• JOB: Render the records as a numbered list, starting at the line that contains "Where should I click to: Expand the profile" and ending at the line that contains "[x=215, y=113]". Leave out any blank lines.

>> BEGIN MATERIAL FOR THE TASK

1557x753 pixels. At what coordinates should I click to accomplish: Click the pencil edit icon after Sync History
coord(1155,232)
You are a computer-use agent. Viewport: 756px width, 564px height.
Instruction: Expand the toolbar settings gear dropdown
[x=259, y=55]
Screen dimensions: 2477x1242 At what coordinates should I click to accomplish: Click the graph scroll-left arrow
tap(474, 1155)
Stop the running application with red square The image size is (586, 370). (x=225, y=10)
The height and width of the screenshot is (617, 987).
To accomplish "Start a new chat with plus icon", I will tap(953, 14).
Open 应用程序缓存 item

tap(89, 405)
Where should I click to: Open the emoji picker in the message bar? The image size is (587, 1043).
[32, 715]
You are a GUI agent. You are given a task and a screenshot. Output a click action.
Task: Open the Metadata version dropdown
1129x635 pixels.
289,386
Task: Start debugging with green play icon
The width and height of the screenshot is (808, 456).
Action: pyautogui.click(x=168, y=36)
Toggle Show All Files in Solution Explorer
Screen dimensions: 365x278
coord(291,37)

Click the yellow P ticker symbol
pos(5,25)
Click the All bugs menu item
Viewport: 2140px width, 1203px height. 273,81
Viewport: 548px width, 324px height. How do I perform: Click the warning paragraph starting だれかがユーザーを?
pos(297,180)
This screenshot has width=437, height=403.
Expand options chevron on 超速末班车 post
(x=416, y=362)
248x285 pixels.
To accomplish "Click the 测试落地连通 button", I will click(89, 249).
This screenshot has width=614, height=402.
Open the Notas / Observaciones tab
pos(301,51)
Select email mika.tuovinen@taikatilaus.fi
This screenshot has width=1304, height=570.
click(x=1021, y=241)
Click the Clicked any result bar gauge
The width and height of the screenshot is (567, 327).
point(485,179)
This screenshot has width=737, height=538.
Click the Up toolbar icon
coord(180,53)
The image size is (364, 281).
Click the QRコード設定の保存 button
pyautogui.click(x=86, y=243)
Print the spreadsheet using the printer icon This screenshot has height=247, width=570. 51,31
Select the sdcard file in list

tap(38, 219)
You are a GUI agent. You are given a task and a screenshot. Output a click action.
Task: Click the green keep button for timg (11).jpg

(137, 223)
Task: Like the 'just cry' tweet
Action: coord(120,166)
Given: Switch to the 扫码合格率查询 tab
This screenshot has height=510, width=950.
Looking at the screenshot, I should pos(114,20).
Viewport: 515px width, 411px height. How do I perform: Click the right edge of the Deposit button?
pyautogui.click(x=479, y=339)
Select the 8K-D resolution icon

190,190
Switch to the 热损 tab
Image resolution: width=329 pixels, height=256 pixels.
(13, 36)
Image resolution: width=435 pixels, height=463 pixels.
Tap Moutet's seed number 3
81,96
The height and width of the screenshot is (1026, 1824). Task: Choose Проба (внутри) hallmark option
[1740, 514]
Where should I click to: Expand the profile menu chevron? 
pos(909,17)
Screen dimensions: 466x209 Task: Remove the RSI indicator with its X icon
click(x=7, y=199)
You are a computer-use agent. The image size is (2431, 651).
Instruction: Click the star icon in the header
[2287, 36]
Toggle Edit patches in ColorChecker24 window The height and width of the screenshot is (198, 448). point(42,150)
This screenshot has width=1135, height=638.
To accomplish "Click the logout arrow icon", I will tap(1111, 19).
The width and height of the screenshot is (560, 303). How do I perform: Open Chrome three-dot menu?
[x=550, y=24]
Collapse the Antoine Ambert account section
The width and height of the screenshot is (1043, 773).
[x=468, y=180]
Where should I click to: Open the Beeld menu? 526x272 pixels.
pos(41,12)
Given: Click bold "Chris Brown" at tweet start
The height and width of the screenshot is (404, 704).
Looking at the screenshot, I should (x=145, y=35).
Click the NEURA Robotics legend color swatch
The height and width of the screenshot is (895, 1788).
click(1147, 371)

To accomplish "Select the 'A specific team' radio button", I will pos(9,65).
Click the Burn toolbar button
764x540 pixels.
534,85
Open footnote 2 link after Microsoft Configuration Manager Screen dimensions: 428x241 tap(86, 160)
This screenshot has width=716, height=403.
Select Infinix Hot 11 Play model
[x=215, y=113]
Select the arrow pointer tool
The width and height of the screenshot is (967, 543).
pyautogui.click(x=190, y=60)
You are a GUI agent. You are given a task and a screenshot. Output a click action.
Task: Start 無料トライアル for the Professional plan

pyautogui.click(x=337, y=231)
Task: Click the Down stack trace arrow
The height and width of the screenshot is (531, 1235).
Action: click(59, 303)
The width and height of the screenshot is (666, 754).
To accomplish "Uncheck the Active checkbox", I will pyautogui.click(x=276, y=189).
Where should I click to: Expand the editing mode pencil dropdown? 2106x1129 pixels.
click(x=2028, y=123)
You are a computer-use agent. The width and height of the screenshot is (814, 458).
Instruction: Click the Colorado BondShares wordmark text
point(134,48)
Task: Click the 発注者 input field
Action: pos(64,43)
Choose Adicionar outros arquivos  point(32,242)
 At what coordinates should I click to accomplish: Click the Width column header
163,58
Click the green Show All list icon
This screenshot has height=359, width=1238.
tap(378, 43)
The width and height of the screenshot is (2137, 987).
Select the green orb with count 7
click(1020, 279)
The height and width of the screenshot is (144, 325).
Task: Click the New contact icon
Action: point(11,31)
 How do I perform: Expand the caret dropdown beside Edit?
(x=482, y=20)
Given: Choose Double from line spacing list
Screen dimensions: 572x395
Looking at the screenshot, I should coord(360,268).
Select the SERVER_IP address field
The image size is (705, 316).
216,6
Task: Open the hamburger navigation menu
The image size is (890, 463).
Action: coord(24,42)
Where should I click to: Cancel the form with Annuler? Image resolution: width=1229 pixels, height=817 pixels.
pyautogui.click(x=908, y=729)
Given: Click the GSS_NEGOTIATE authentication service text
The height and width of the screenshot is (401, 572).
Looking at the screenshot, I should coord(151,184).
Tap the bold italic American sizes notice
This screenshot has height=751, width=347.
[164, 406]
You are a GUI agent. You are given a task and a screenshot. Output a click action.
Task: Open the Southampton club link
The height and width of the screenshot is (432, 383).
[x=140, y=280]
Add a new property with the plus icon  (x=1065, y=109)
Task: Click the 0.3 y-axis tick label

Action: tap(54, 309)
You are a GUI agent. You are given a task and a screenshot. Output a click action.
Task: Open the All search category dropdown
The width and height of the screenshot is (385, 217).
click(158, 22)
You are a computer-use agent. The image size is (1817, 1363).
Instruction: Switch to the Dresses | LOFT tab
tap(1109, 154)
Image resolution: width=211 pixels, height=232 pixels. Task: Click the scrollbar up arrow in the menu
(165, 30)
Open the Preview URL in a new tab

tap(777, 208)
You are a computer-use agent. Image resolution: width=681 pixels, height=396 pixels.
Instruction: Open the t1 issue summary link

>> END MATERIAL FOR THE TASK

• REPLY:
1. Where should I click to: Expand the profile menu chevron? 
2. pos(909,17)
3. Screen dimensions: 466x209 Task: Remove the RSI indicator with its X icon
4. click(x=7, y=199)
5. You are a computer-use agent. The image size is (2431, 651).
6. Instruction: Click the star icon in the header
7. [2287, 36]
8. Toggle Edit patches in ColorChecker24 window The height and width of the screenshot is (198, 448). point(42,150)
9. This screenshot has width=1135, height=638.
10. To accomplish "Click the logout arrow icon", I will tap(1111, 19).
11. The width and height of the screenshot is (560, 303). How do I perform: Open Chrome three-dot menu?
12. [x=550, y=24]
13. Collapse the Antoine Ambert account section
14. The width and height of the screenshot is (1043, 773).
15. [x=468, y=180]
16. Where should I click to: Open the Beeld menu? 526x272 pixels.
17. pos(41,12)
18. Given: Click bold "Chris Brown" at tweet start
19. The height and width of the screenshot is (404, 704).
20. Looking at the screenshot, I should (x=145, y=35).
21. Click the NEURA Robotics legend color swatch
22. The height and width of the screenshot is (895, 1788).
23. click(1147, 371)
24. To accomplish "Select the 'A specific team' radio button", I will pos(9,65).
25. Click the Burn toolbar button
26. 764x540 pixels.
27. 534,85
28. Open footnote 2 link after Microsoft Configuration Manager Screen dimensions: 428x241 tap(86, 160)
29. This screenshot has width=716, height=403.
30. Select Infinix Hot 11 Play model
31. [x=215, y=113]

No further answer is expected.